It is easy to see Wheeldon's hand in the committee's recommendations, especially his urging the Australian embassy to send observers to all Soviet political trials. (You can hear his exasperation: They should have been doing it for years!) Or in the recommendation that the Fraser government urge the Soviets to release, before the Moscow Olympic Games of 1980, a large number of political and religious prisoners from its prisons, labour colonies and psychiatric hospitals. (That would embarrass them more, he said, than a crude boycott.)
His was clearly a voice that Quadrant welcomed. He began writing for the magazine soon after he left the Senate in 1981. (His resignation was, he told me, a health measure: Caucus was giving him nausea.) His articles ranged from East Timor, New Caledonia and Sri Lanka to Lebanon, South Africa and Austria, not to mention the Australian Labor Party.
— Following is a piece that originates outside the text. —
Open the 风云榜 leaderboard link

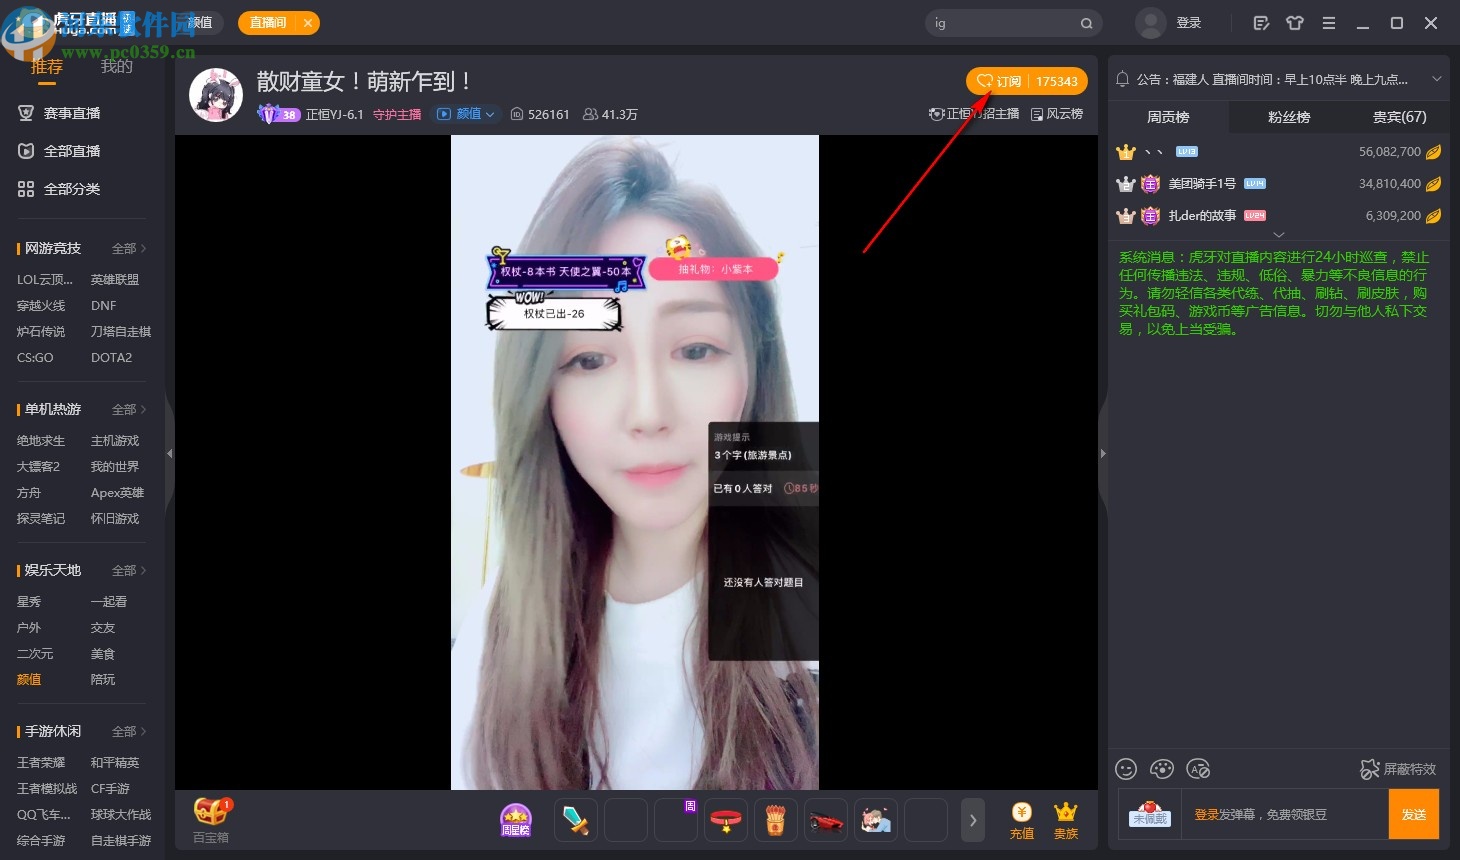click(1057, 114)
He also contributed some fascinating interviews with, for example, an old Austrian Nazi and Obersturmbannfuhrer, Wilhelm Hottl (May 1994); Trotsky's bodyguard, Albert Glotzer (November 1995); and the former South African President P.W. Botha (April 1996).
A few extracts will give the flavour of his contributions:
On multiculturalism:
Sri Lanka is only one of many examples of what happens in a multicultural society when times get tough. If ethnic and religious differences are given more regard than the unity of a nation as a whole, the consequences in times of prosperity may be agreeably colourful. They can be the trigger for violence and persecution when there are not enough jobs, houses or food to go round.